Friday, October 11, 2013

Waiting for Superman

While I didn't see the entirety of the documentary "Waiting for Superman", the general message was clear: teachers' unions are bad. Here's an article throwing down on "the myth of charter schools": http://www.nybooks.com/articles/archives/2010/nov/11/myth-charter-schools/ . It was my thinking that charter schools succeeded because the parents who were involved enough to care about what school their children went to were the ones involved enough to improve their grades because involved parents typically result in higher grades. However, this would not explain failing charter schools. Even then, what are the tests that test their efficacy? Are the tests flawed or is it the schools? Got me!
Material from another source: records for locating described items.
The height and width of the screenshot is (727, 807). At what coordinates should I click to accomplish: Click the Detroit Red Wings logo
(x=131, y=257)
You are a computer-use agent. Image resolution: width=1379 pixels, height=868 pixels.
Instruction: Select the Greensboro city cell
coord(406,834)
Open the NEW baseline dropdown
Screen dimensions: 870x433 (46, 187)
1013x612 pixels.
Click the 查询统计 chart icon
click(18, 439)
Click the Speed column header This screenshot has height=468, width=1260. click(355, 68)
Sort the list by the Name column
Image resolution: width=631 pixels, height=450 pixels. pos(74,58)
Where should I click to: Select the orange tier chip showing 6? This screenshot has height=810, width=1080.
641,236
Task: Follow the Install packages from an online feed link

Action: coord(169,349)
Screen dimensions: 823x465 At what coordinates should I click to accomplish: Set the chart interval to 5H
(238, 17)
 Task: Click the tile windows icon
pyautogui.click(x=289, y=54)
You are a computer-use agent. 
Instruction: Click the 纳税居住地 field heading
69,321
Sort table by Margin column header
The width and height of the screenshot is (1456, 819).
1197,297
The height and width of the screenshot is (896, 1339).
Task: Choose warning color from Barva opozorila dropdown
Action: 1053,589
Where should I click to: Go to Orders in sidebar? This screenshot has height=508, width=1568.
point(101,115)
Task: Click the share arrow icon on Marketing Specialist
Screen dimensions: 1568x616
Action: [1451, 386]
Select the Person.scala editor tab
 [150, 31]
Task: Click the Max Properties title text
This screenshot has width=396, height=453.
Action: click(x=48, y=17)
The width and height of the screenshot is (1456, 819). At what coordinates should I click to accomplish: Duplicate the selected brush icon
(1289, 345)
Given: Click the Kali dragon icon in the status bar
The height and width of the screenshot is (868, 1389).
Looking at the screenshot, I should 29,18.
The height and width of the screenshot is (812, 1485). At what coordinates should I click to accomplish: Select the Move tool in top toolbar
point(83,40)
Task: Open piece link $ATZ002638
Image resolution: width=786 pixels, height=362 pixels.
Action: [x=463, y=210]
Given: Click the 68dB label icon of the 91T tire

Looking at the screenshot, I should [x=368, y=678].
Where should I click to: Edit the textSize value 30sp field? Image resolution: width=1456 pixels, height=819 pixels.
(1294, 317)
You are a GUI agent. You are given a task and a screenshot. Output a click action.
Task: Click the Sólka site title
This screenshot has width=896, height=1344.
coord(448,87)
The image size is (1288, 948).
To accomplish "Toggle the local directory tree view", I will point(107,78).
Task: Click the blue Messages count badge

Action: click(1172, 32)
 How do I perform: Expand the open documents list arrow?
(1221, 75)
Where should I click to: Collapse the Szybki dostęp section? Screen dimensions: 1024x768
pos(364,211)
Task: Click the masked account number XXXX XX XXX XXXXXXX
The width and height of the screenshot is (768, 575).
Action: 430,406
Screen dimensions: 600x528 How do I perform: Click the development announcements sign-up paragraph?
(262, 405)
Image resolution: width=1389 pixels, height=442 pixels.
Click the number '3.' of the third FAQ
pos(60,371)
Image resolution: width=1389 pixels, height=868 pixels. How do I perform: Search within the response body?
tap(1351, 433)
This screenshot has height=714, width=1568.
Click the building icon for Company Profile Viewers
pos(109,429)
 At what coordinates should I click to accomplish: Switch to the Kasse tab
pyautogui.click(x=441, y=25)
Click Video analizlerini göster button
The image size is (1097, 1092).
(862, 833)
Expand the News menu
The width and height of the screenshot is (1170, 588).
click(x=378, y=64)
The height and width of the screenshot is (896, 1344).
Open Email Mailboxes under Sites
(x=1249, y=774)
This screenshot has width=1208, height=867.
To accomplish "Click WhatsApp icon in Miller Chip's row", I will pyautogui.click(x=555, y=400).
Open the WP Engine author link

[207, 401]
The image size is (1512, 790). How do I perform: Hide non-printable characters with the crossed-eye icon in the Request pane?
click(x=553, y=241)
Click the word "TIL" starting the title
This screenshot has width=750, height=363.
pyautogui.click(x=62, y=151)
I think the problem is deeper and harder solved. Poverty and inequality are deep rooted problems and they show their ill effects in about every part of people's lives. But isn't the point of the movie that good teachers and schools are able to overcome poverty, rather than simply write off those kids to it? There are indeed issues with scale and implementation that the movie didn't cover, but the idea that poverty is the equivalent of educational fate overlooks a number of schools making it work across the country. So what is the problem?

Public schools need much more funding. Educational funding has always been the first to be stripped during recessions. We need barriers of protection between economic fluctuations and the educational budget in order to guarantee the basic privilege of education and, from a pragmatic standpoint, a competent rising workforce. Does this mean our country is the problem? Other countries do well with less or equivalent of what we have. At least, according to tests they do.

This documentary pushes the idea that charter & private schools are the solution to our educational woes. The film is financially supported by advocates of school privatization. However, charters aren't on average any better than regular public schools, and schools that do better than most often are spending more money, so they shouldn't argue that lack of money isn't the problem. Besides, the quality of a school is a smaller factor in educational success than outside-of-school factors like poverty and parental involvement.

This is all assuming that the way we test educational efficacy is right too. What a mess.